Assurer l’éducation primaire pour tous

Où en sommes-nous ?

salle de classeLes élèves ont maintenant accès à des manuels scolaires. Photo: PNUD

Si les tendances actuelles se maintiennent sans accélération, la cible relative au taux d'achèvement du fondamental de 100% pourrait être atteinte en 2024, mais cela ne tient pas compte du fait que les enfants non scolarisés seront de plus en plus difficile à scolariser, et que cette croissance mécanique sera donc de plus en plus lente. Les conditions de scolarisation demeurent difficiles (infrastructures délabrées, manque de table bancs, écoles incomplètes, peu de fournitures scolaires…) et 25% des écoles n'assurent pas la continuité éducative. La qualité demeure une préoccupation majeure dans la mesure où le niveau d'acquisition des élèves est faible.

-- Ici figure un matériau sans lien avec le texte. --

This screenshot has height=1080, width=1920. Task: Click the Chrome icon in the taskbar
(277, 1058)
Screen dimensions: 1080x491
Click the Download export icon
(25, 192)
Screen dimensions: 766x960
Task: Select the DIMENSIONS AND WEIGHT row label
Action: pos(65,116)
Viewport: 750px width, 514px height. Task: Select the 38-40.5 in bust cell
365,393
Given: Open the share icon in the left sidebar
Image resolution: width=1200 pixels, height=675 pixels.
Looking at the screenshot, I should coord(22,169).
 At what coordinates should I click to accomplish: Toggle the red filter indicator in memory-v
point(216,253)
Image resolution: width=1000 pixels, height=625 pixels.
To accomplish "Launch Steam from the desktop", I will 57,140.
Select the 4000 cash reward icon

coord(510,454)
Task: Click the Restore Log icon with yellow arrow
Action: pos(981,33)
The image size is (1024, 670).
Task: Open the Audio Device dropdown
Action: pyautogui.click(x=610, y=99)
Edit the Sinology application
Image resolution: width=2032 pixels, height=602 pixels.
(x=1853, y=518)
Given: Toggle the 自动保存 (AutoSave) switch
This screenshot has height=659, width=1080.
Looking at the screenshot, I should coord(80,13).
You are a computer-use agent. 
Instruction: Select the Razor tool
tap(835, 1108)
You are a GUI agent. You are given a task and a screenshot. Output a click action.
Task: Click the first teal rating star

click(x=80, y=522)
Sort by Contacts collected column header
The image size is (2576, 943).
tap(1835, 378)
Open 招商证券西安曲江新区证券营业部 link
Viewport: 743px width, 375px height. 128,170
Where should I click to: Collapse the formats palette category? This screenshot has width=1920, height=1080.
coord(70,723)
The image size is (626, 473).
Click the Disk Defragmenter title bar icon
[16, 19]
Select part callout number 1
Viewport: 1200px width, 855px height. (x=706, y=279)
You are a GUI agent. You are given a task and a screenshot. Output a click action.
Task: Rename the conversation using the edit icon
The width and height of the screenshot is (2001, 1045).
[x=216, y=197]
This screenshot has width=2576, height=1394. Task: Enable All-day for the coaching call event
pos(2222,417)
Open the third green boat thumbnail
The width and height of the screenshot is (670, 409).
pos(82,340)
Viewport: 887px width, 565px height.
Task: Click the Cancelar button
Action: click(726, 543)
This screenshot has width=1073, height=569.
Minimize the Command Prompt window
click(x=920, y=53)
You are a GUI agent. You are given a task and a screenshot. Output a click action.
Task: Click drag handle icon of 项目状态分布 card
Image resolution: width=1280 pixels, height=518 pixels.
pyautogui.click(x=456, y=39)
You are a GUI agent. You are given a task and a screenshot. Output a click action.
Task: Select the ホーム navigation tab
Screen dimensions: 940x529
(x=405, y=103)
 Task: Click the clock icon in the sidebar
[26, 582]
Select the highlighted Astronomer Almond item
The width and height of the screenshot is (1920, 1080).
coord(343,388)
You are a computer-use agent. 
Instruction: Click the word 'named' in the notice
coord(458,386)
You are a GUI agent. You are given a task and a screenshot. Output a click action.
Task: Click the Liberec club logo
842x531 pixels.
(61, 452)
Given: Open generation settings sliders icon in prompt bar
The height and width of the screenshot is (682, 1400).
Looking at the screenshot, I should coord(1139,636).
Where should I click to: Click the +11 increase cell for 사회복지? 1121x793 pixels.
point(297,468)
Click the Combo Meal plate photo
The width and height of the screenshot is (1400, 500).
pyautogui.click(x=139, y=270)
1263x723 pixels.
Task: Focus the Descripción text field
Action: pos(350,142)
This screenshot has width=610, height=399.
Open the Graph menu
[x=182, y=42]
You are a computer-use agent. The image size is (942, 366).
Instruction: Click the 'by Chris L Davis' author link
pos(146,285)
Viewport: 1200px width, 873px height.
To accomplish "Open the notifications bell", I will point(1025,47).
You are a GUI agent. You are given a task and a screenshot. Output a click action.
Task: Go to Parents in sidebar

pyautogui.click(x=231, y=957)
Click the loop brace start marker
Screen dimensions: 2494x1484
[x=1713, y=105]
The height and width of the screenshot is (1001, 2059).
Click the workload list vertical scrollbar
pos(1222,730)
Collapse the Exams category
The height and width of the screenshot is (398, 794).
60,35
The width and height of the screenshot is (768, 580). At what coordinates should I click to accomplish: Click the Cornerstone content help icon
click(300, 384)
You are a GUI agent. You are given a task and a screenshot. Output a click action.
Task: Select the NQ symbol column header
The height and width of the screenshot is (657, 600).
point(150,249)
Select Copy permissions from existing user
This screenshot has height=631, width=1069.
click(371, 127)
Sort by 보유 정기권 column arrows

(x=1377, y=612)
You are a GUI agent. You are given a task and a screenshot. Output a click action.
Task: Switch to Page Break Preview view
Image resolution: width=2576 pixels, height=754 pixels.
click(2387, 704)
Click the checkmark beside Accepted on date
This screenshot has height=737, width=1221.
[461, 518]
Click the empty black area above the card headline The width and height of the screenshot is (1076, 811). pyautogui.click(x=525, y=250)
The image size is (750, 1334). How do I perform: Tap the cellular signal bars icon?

Le Taux net de scolarisation est ainsi passé de 49% en 1990 à 65% en 2000 et 71,6% en 2008 Toutefois, le pays demeure éloigné de l'objectif de scolarisation primaire universelle dans la mesure ou i) une proportion   non négligeable d'enfants – entre 12 et 20% - n'entrent jamais a l'école fondamentale et ii) parmi ceux qui rentrent à l'école, beaucoup abandonnent avant d'avoir achève le cycle, ce qui amoindrit leurs chances d'acquérir les bases d'une alphabétisation durable. Le taux d'achèvement, seul indicateur pertinent pour pouvoir appréhender les progrès vers l'OMD 2 et retenu comme benchmark de l'initiative Fast Track, d'une valeur de 45% en 2000-01 s'établit à 66% en 2008-09.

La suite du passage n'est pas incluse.